Je ne peux évoquer les défis qui attendent la place financière suisse en 2017 sans parler d’une donnée sur laquelle elle n’aura aucune prise : l’administration Trump. Dérégulation et protectionnisme à l’aune d’une nouvelle realpolitik. Les contours du programme Trump sont clairement définis. Cela a déjà commencé par une série de tensions diplomatiques totalement inédites dans l’histoire de la diplomatie américaine depuis plus de cinquante ans : en moins de trois semaines, les États-Unis se sont fâchés avec le Mexique, l’Australie et tout récemment l’Iran. Sans compter le décret anti-immigration et la dénonciation unilatérale de l’ALENA. Bref. On le voit, malgré les menaces surréalistes de notre présidente Doris Leuthard à l’égard de Donald Trump, la Suisse n’aura rien à dire face au pays le plus puissant du monde, pays dont le président ne semble pas manier l’art de la négociation avec une habileté démesurée...

Donald Trump l’a annoncé durant toute sa campagne : il veut déréguler le secteur financier américain. Ce n’est pas une bonne chose pour notre place financière qui accumule les réglementations. Une dérégulation américaine risque d’attirer encore plus d’investisseurs vers les États-Unis aux dépens de la Suisse. Une légère pointe d’optimisme cependant : on peut s’attendre à ce que l’administration Trump ne charge pas encore plus le bateau en ce qui concerne de nouveaux accords USA/Suisse, l’homme voulant diminuer l’arsenal juridique
dans tous les secteurs économiques de son pays. D’autant que l’administration Obama a mis la barre très haut dans l’encadrement du contribuable américain. Mais attention : connaissant la versatilité de Donald Trump, tout peut très vite changer. Protectionniste, Donald Trump va protéger sa place financière. Hors de question pour lui d’affaiblir des paradis fiscaux comme le Delaware ou le Wisconsin. Les tentatives populistes sur le tard d’Obama d’y mettre un frein seront jetées aux oubliettes. Aucune chance que le mouvement s’inverse pour la Suisse.
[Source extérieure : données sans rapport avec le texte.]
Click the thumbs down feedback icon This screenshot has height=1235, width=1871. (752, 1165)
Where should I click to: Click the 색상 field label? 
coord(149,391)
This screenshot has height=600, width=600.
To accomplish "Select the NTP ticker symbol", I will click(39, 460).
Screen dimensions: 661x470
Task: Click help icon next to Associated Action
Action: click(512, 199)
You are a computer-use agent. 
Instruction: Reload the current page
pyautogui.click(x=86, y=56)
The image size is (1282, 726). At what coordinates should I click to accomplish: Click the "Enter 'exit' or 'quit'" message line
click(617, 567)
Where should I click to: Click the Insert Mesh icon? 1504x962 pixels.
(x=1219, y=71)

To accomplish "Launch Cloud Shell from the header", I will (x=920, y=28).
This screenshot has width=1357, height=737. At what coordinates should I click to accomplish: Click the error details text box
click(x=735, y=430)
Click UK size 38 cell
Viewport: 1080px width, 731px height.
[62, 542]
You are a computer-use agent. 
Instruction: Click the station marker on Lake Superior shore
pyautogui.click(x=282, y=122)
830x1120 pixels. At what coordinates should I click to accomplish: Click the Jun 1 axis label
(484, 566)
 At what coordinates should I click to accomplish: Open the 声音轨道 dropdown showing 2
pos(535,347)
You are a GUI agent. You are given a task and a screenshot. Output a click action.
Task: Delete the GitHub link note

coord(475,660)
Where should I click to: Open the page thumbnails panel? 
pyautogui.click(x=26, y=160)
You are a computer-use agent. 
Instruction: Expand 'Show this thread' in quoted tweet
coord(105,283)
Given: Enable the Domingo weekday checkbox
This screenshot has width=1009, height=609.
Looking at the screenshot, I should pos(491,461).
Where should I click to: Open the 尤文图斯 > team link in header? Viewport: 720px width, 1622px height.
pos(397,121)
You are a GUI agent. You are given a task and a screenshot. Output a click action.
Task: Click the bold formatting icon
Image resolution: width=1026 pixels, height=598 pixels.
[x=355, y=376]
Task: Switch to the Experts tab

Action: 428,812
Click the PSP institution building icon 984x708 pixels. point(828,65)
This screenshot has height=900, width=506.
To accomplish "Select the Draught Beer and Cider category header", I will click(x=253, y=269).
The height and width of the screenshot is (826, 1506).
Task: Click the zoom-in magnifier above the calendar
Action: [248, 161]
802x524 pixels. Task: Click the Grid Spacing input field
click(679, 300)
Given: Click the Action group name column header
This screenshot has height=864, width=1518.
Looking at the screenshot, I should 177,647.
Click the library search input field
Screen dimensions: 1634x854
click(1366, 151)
Le tableau dépeint semble laisser peu de marge de manoeuvre pour la place financière suisse. Cependant, elle pourrait tirer son épingle du jeu sur deux axes précis : accélérer son accès au marché européen comme déjà exprimé afin de générer une nouvelle source de revenus mais aussi et surtout augmenter de façon significative sa présence aux USA. En effet, profitant d’un marché domestique gigantesque, dont les charges opérationnelles devraient diminuer selon la volonté de Donald Trump, les banques suisses auraient tout à y gagner. Avec un atout-maître : leur savoir-faire. Le meilleur du monde. Bien supérieur au savoir-faire américain. Battre les États-Unis sur leur propre marché local : voilà un défi qui vautla peine d’être relevé !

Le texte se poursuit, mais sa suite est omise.